Predicting the Ideological Direction of Supreme Court Decisions: Ensemble of Justices vs. Unified Case-Based Model
Our goal was to predict the ideological direction ("liberal" or "conservative" as defined below) of US Supreme Court case decisions based mainly on the facts of the case as known before the Court rules or even hears arguments (e.g. area of the law it relates to, or lower-court outcomes as described below). Parties interested in an upcoming case could obviously use this tool to assess their prospects for success and plan accordingly. In litigation strategy, they could also use feature importances to assess whether a particular justice or constellation of justices has a particularly strong or atypical voting tendency when it comes to a particular issue (e.g. taxes, or civil rights).
An interesting methodological question we attempted to answer was whether it is more effective to model decisions of the Court as a whole (i.e. the single outcome of generally nine justices' votes), or to separately model decisions of individual justices in probability terms and then aggregate these probabilities to predict the outcome of the case (ensemble method). Although we found the ensemble method not to add accuracy with past cases, it is a useful approach if the Court is changing or if we know a particular combination of justices will hear the case (say, a reduced eight-justice panel when Congress is unable to confirm a nominee).
We are deeply indebted to the source of our labeled data, http://supremecourtdatabase.org, which has complete, expertly coded and labeled data about US Supreme Court cases dating back to 1791. We used the "modern" version of the database, with cases since 1946, since the Court functioned quite differently in earlier periods. The modern database has two different versions, and we use both. The case-centered database contains 8,893 cases (as rows), each of which is described in 53 columns. The justice-centered database contains the same information, but each case is split into 5 to 9 rows, one for each justice who voted in the case (usually 9 of course, so there are 79,612 total rows). The justice-centered database contains 8 extra columns with justice names and their votes, whether he or she wrote the majority opinion etc.
We selected ideological direction (i.e. "liberal" vs. "conservative" as detailed on pages 50-52 of the codebook, included in this repo) as our target for prediction since this is generally what people have an intuition for and want to know. Prior research by Katz, Bommarito and Blackman targeted case disposition, coded in the database as any of 11 categories but essentially indicating whether the Court decided to affirm or reverse a lower-court decision.

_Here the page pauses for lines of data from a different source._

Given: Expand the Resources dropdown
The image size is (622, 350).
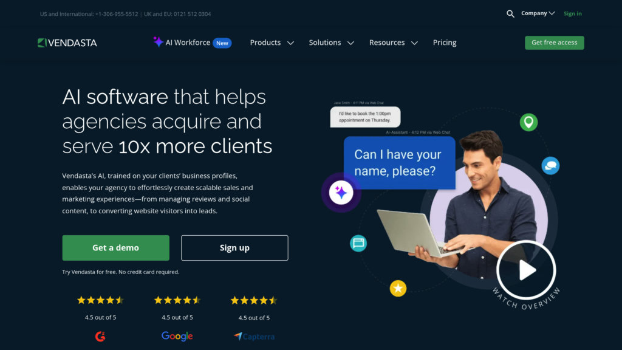Looking at the screenshot, I should [x=394, y=43].
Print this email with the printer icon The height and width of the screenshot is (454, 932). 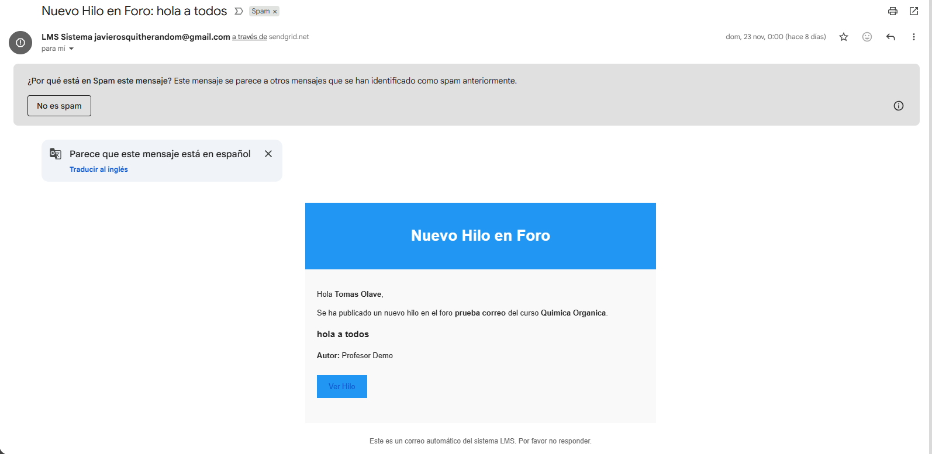pos(892,11)
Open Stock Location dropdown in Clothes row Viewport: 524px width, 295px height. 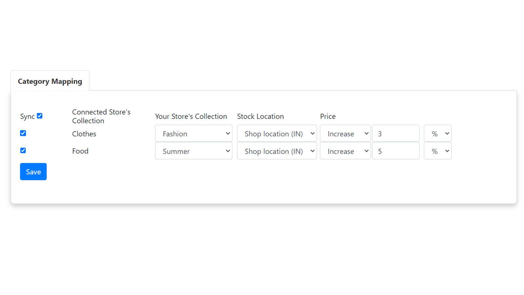[277, 133]
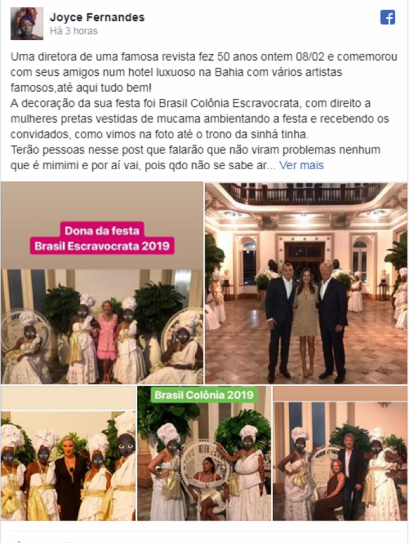
Task: Open the photo of three people in hall
Action: pos(306,283)
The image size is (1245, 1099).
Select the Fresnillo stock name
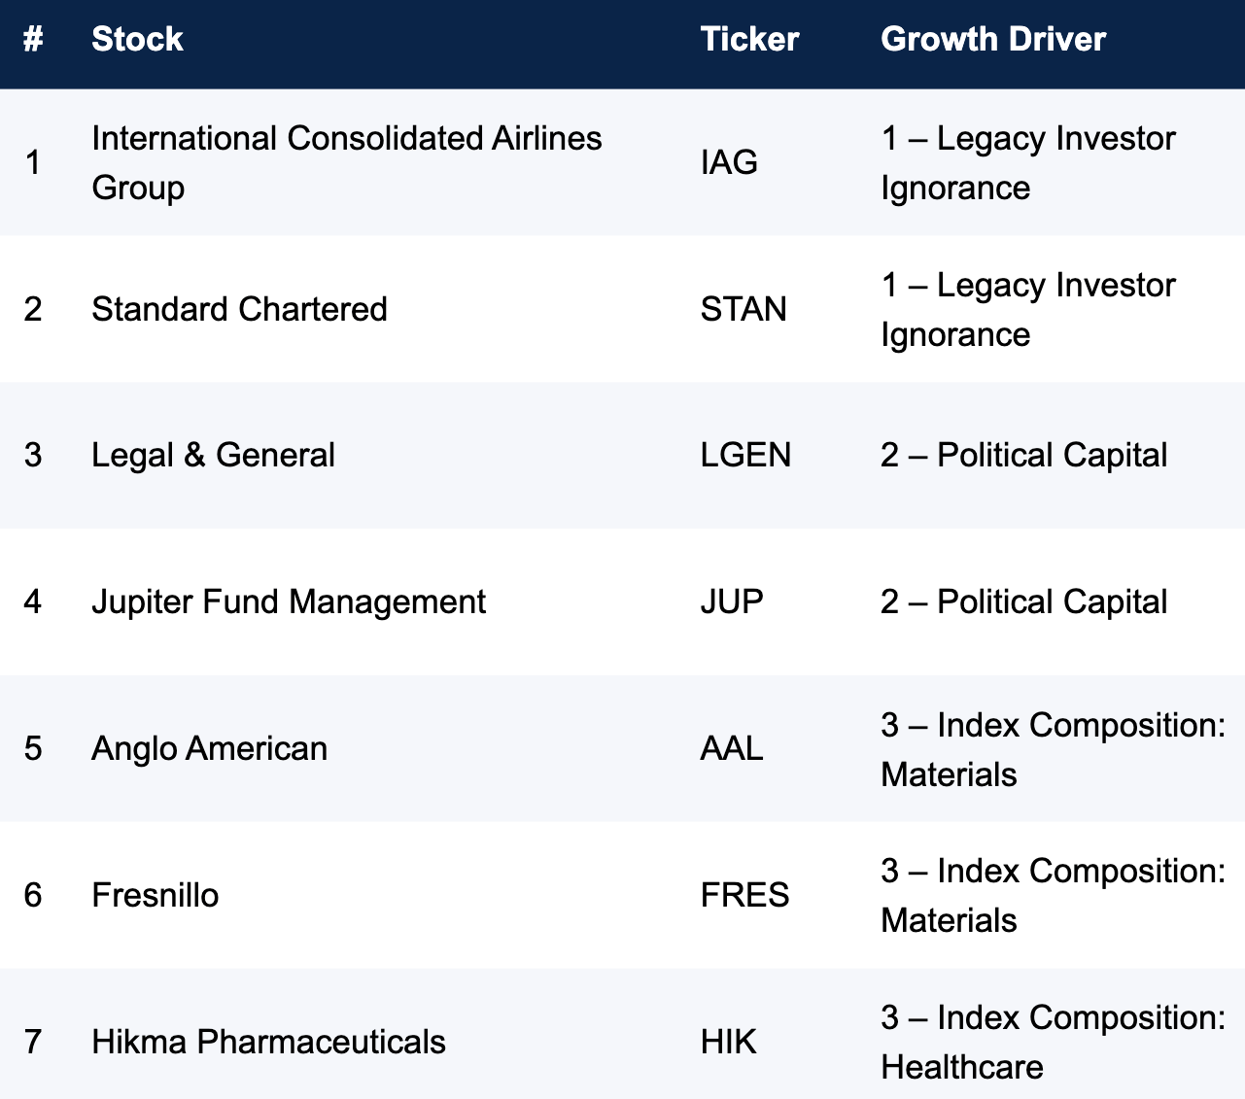pyautogui.click(x=156, y=895)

However, a significant number of decisions (15% of their dataset, which included pre-1946 cases), at least at the justice-centered level, were ambiguous. Ideological direction, in contrast, is "unspecifiable" in only 1.7% of modern cases and blank for only 0.4%. Ideological direction has the additional advantage of being balanced close to 50/50% between liberal and conservative.
As the lengthy codebook shows, all of the columns are essentially categorical. In choosing predictor variables for our models, we first left aside non-predictive columns with unique values for each case (name of case, identification numbers, date of case). Next we needed to eliminate any columns related to the outcome of a case. This is because, in a genuine prediction scenario, we would not have data for anything not known prior to the Court's decision's being made public. Thus we do not train our models with even tangentially outcome-related columns, such as the authority cited for a decision (could be 7 different values, including "statutory construction" and "federal common law") as this could contain some clue about the decision itself and would not be known prior to the case's hearing.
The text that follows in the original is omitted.